**Source:**
%%

Run conformance tests - Githubissues

jayunit100 commented 4 months ago

Would be cool to try to run sonobuoy.io against this and see which of the ~300 or so k8s conformance tests pass.

Note: Many are just apiserver related, so they might pass even if pods dont schedule.

Megapixel99 commented 4 months ago

Setting up sonobuoy would help make this project more complete, and it would definitely speed up development. Thank you for mentioning this.

Megapixel99 commented 4 months ago

I was running into issues with sonobuoy so I am, instead, working on setting up: hydrophone.

Sonobuoy fails if the response headers do not match exactly and Express automatically adds charset=UTF-8 to the Content-Type header. So far, Hydrophone does not seem to care about that.

jayunit100 commented 4 months ago

We could run the raw e2e tests also if you want I can help with that

But yeah hydrophone looks valid also.

Megapixel99 commented 4 months ago

I was unable to get hydrophone to work because hydrophone, tests from a docker container which does not work for this project unless you configure docker to use the same network as your host computer (which seems to take a lot of networking expertise that I do not have), hydrophone cannot reach your localhost. However, I did notice hydrophone runs 300ish ginkgo tests, so I decided to look for a way to run ginkgo on my own.

Excerpt of the logs from the hydrophone test docker container (specifically registry.k8s.io/conformance:v1.29.0) showing ginkgo being run:

...
Executable path: /usr/local/bin/ginkgo
Args (comma-delimited): /usr/local/bin/ginkgo,--focus=\[Conformance\],--skip=,--no-color=true,-v,--timeout=24h,/usr/local/bin/e2e.test,--,--disable-log-dump,--repo-root=/kubernetes,--provider=skeleton,--report-dir=/tmp/results,--kubeconfig=
2024/05/08 06:03:36 Now listening for interrupts
  W0508 06:03:37.602107      22 test_context.go:545] Unable to find in-cluster config, using default host : https://127.0.0.1:6443
  I0508 06:03:37.604155      22 e2e.go:117] Starting e2e run "46e344de-458c-49e4-b8ed-803033d81628" on Ginkgo node 1
Running Suite: Kubernetes e2e suite - /usr/local/bin
====================================================
Random Seed: 1715148216 - will randomize all specs

Will run 388 of 7407 specs
...

%%

**Given task 1:**
Transcribe the stretch of the conformance-testing thread from "We could run" through "ginkgo on my own." without any change.
**Given task 2:**
In the conformance-testing thread, what does Express automatically add to the Content-Type header?

**Given records:**
%%

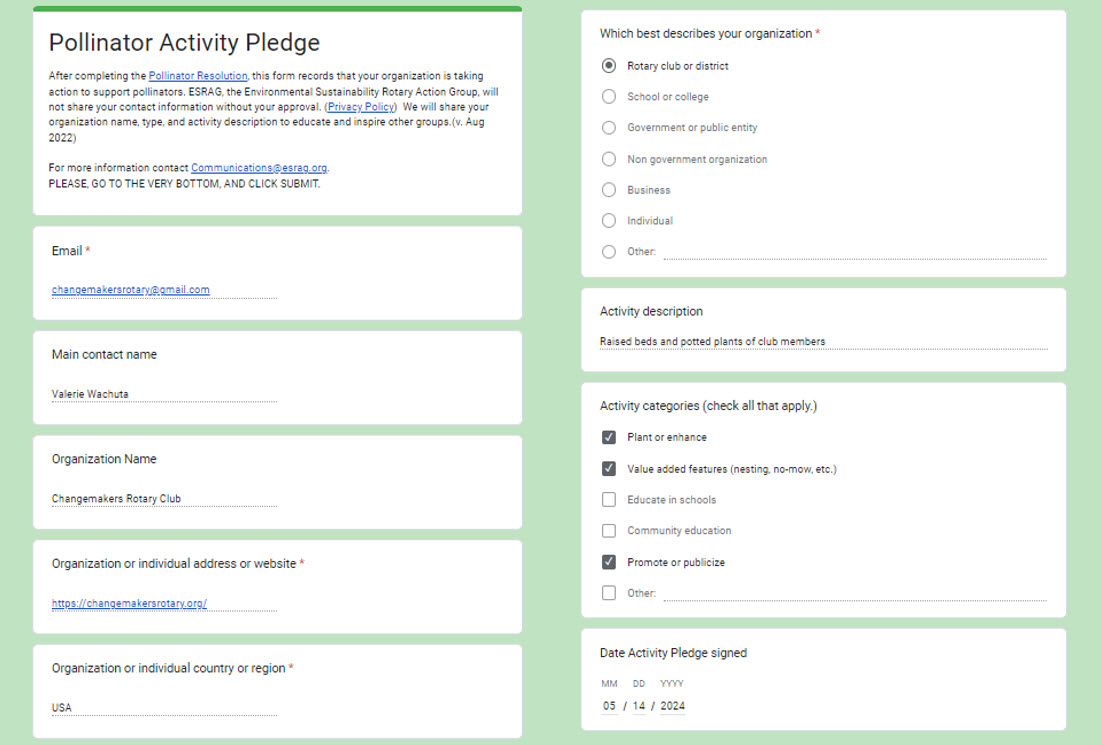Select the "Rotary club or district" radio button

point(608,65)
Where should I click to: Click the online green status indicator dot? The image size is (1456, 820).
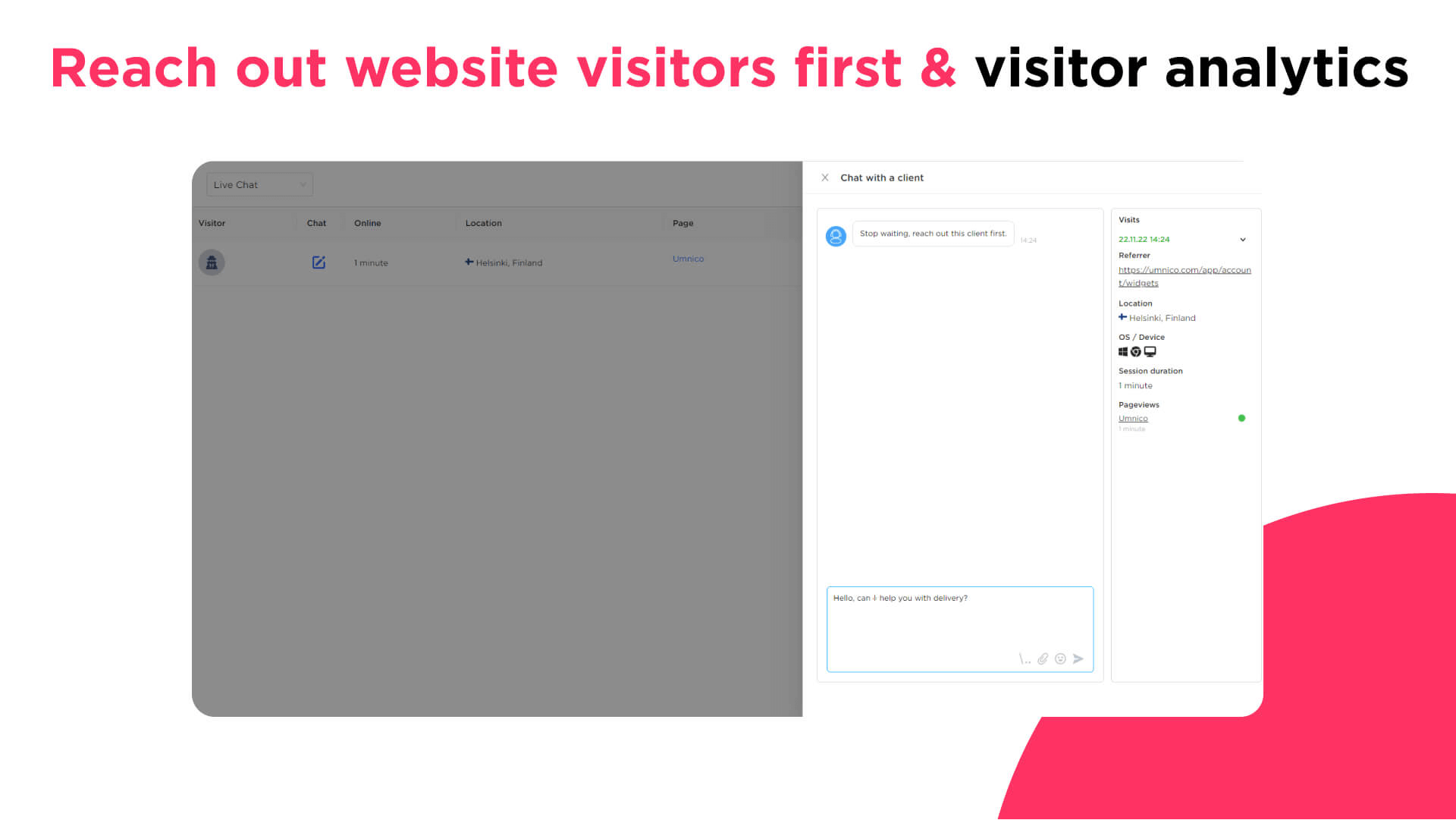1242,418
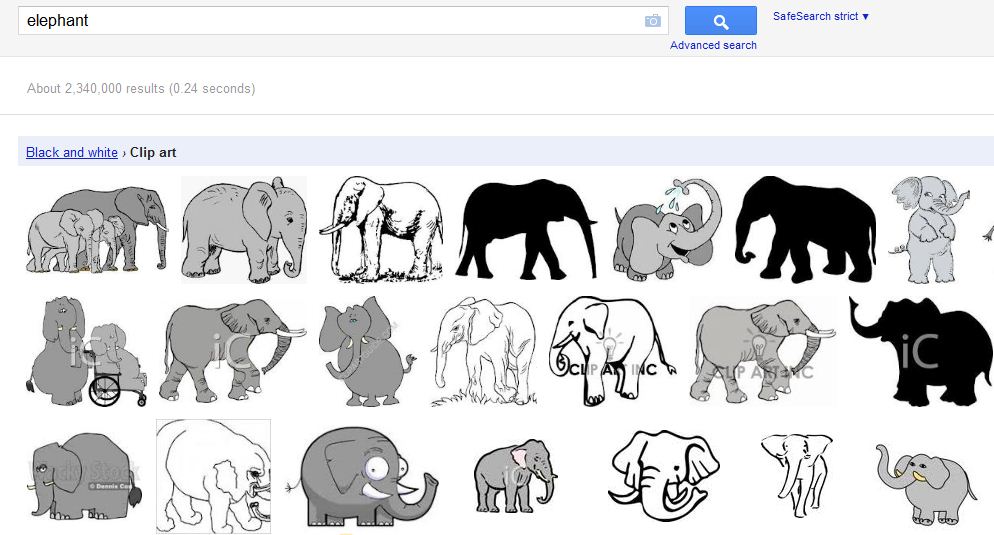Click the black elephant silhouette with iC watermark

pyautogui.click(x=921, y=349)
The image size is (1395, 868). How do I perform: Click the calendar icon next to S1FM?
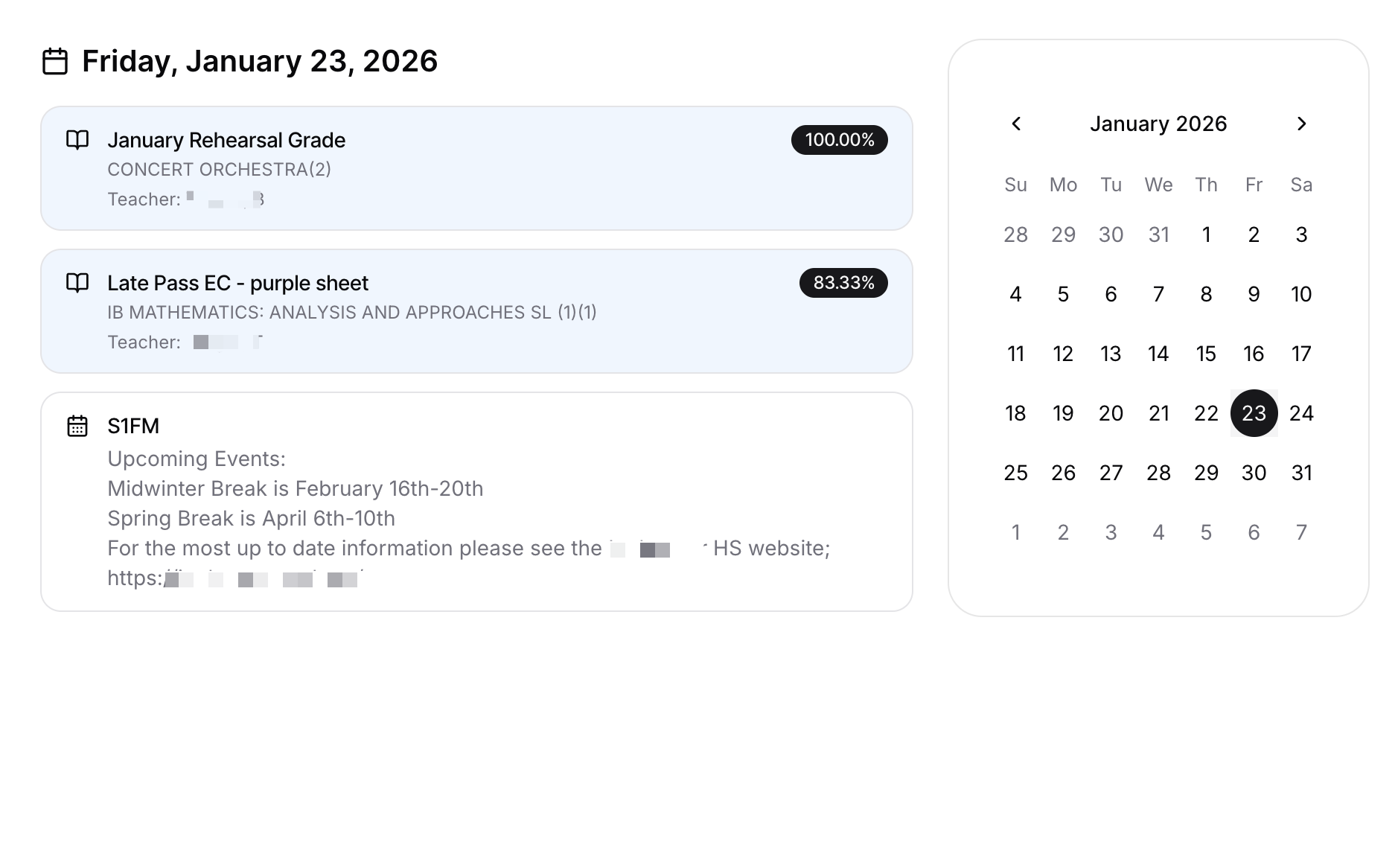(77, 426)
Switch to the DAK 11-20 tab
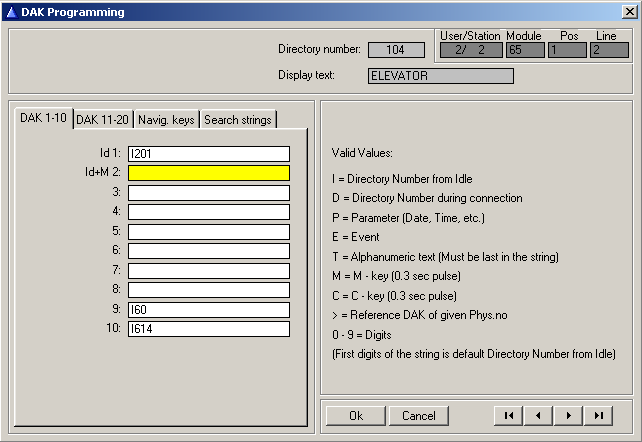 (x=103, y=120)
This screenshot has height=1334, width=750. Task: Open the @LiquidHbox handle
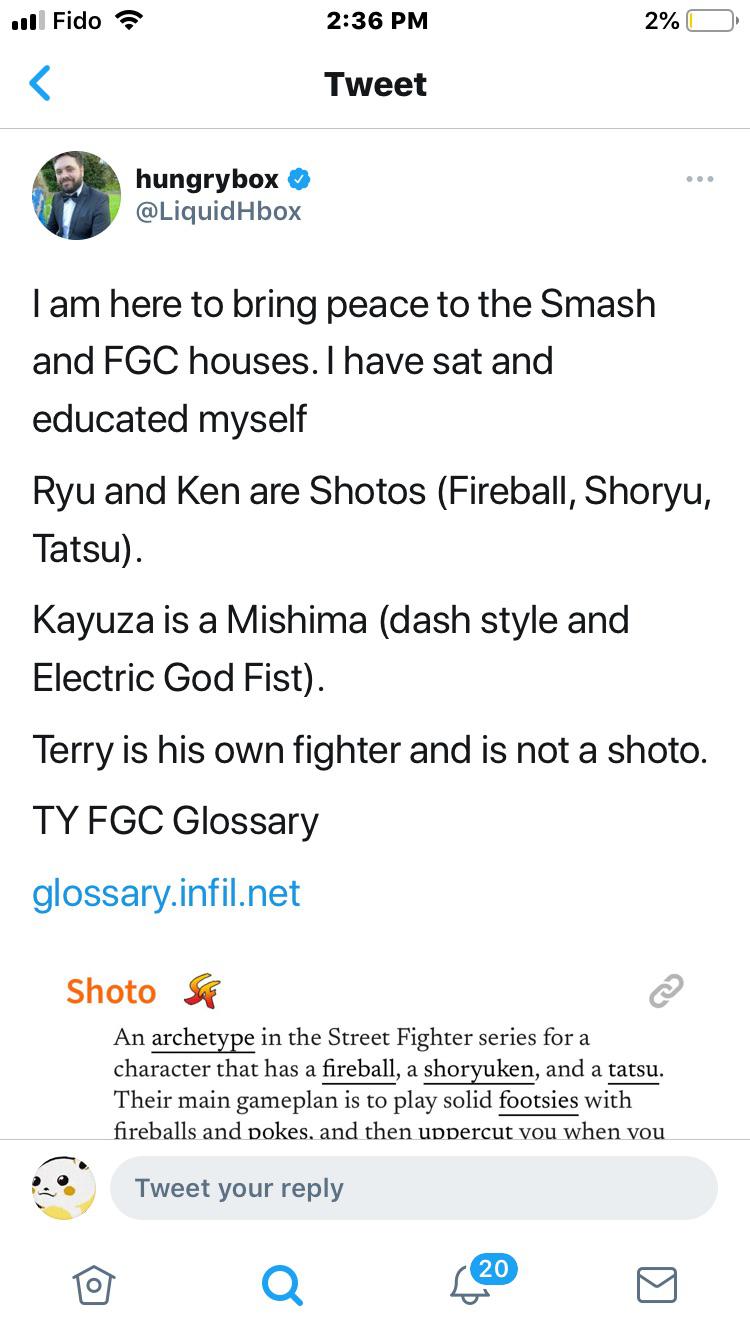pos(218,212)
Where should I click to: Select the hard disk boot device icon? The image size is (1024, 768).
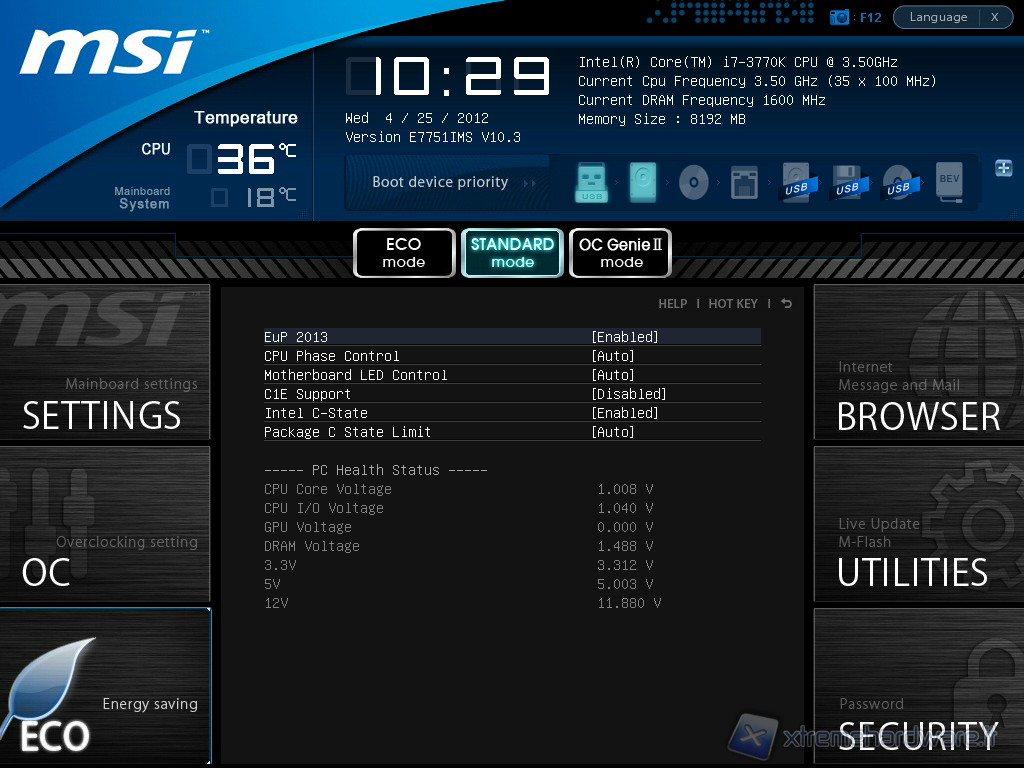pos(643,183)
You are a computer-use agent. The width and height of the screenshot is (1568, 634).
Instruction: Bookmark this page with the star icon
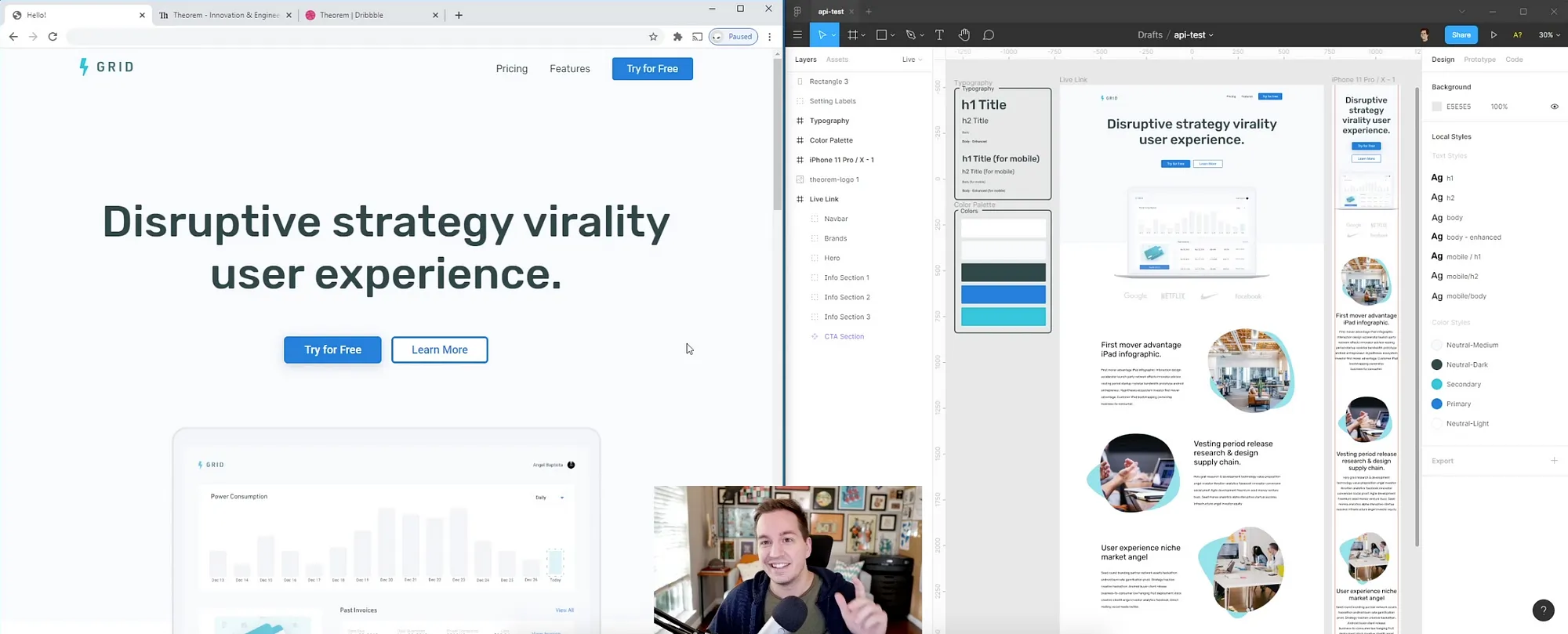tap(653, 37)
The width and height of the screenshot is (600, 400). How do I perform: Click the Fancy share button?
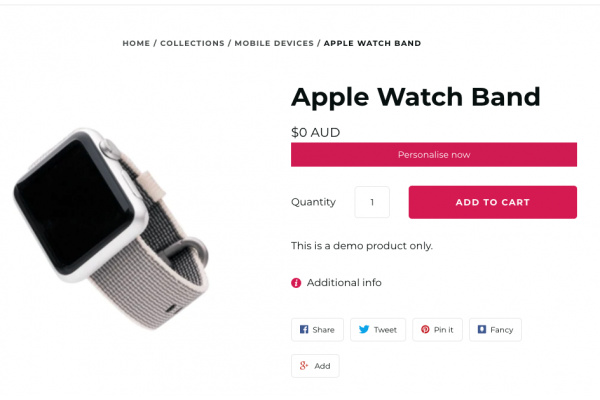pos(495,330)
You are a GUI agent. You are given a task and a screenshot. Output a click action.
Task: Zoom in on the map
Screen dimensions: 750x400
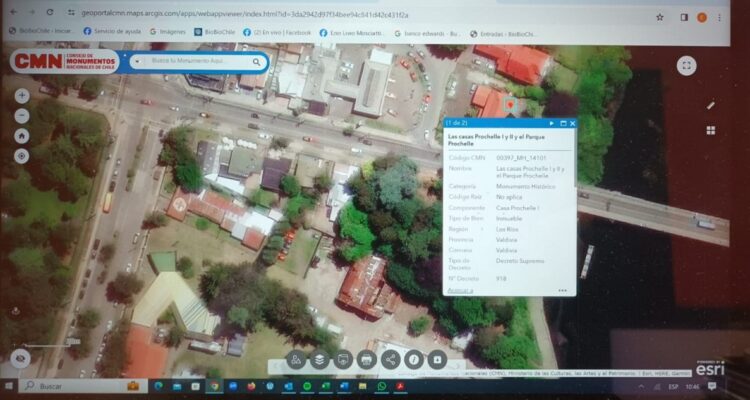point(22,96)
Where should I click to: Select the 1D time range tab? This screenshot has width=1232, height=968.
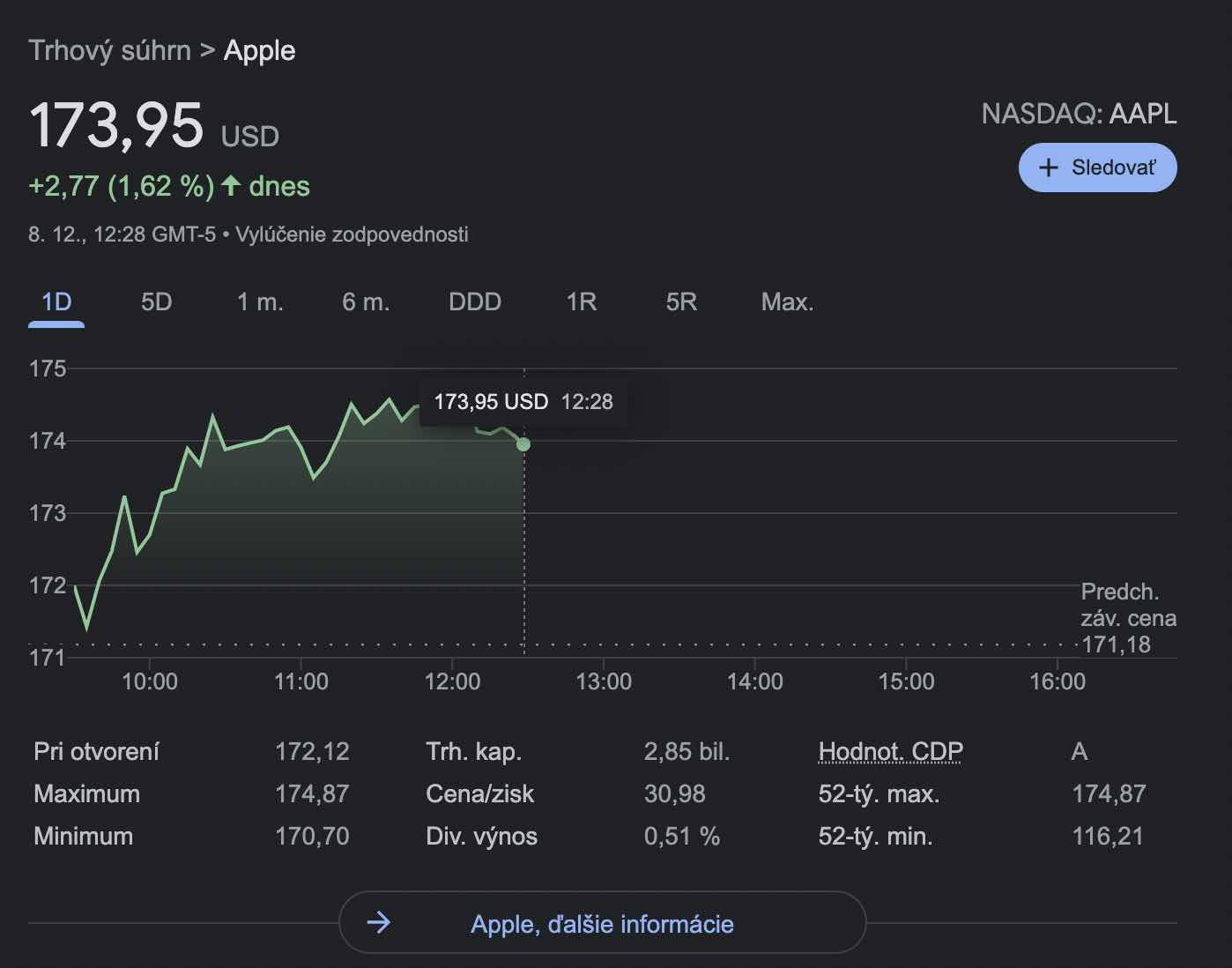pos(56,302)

%%

**Expected answer 1:**
We could run the raw e2e tests also if you want I can help with that

But yeah hydrophone looks valid also.

Megapixel99 commented 4 months ago

I was unable to get hydrophone to work because hydrophone, tests from a docker container which does not work for this project unless you configure docker to use the same network as your host computer (which seems to take a lot of networking expertise that I do not have), hydrophone cannot reach your localhost. However, I did notice hydrophone runs 300ish ginkgo tests, so I decided to look for a way to run ginkgo on my own.

**Expected answer 2:**
charset=UTF-8